The other day I marveled at the ease with which the internet biggies brought down SOPA and PIPA in a post that ended with this, "... it makes one wonder what else an organized effort by websites could do. Hopefully, their efforts will be directed toward freedom and liberty not regulation and restraint."
Today Aaron Ross Powell makes an excellent point about how the skepticism the tech community exhibited toward SOPA/PIPA should be applied to all proposed legislation. See The Lesson the Tech Community Should Have Learned from SOPA. His point is that the tech community's opinion about SOPA/PIPA was based on their expertise in their field. But proposed laws about subjects out of their field of expertise may be just as destructive, they just don't know it.
It’s true that proponents of state power often have well-polished pitches for why their favored program will work.
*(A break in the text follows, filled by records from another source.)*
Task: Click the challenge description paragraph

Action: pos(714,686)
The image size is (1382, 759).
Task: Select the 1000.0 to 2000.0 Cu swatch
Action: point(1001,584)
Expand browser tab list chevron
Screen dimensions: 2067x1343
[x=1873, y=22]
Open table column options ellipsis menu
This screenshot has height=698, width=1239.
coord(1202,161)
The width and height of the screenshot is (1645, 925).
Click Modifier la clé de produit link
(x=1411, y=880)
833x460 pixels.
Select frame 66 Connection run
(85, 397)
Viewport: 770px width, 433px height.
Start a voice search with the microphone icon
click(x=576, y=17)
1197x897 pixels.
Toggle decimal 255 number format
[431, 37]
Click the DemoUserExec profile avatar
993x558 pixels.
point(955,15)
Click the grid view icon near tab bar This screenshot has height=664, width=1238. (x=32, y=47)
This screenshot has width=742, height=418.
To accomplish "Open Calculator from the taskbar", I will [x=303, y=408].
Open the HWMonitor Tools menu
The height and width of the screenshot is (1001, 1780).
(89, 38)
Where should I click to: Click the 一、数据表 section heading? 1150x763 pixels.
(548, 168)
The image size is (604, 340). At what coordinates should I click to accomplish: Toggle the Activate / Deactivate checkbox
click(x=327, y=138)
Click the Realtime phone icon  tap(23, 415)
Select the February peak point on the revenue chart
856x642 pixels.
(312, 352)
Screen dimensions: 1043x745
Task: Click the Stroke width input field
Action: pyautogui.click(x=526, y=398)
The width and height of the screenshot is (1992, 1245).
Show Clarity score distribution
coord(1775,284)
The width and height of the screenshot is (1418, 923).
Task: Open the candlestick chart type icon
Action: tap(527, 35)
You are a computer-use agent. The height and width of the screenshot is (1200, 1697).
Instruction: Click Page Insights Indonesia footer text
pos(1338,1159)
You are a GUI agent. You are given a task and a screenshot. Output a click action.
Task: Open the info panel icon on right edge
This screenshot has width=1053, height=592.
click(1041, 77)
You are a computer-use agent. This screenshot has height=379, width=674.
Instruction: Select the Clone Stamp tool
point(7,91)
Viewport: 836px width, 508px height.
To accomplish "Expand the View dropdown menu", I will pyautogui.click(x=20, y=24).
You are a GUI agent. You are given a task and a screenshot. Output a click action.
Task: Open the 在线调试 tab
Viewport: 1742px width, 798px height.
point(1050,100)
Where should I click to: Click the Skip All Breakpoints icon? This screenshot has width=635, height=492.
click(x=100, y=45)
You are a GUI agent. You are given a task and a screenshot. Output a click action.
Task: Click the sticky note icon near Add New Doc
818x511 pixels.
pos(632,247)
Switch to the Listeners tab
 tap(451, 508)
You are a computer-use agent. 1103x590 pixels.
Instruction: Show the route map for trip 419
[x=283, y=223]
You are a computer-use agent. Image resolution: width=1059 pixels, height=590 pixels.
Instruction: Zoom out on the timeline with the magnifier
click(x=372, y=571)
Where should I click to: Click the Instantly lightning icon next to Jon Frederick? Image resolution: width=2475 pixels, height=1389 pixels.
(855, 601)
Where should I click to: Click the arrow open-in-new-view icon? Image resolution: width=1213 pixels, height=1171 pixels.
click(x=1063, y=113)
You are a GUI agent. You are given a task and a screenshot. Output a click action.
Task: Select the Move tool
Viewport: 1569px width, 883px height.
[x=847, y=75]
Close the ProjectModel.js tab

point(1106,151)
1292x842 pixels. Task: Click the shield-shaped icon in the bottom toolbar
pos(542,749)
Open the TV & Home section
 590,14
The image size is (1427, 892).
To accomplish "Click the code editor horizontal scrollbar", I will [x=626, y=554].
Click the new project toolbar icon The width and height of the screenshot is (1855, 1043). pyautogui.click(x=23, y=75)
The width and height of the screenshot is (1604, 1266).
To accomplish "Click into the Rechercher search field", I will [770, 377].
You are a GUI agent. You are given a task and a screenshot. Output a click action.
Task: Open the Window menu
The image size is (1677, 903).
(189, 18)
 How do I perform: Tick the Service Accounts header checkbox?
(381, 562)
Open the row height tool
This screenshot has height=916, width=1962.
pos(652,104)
Yet we usually lack the knowledge to fully evaluate their claims. ...
This ignorance—which we all suffer, for there is just too much for any one person to know—forces us to either accept at face value what our legislators tell us or to adopt a general attitude of skepticism. ...
One hopes that next time a nice-sounding bill comes along (something like the Patient Protection and Affordable Care Act), those millions of geeks who applied their expert knowledge to SOPA and found it wanting will look past the name, will recognize their own ignorance about the particular policy area, and will instead evince a heavy dose of libertarian skepticism. SOPA was not the exception to the rule. Instead, it was just how things are done in Washington.
With so much more access now to what lawmakers are up to, and with all the ways voters now have to communicate through the internet then maybe, just maybe, voters themselves can exert a little bit more control over the people who are supposed to be representing them.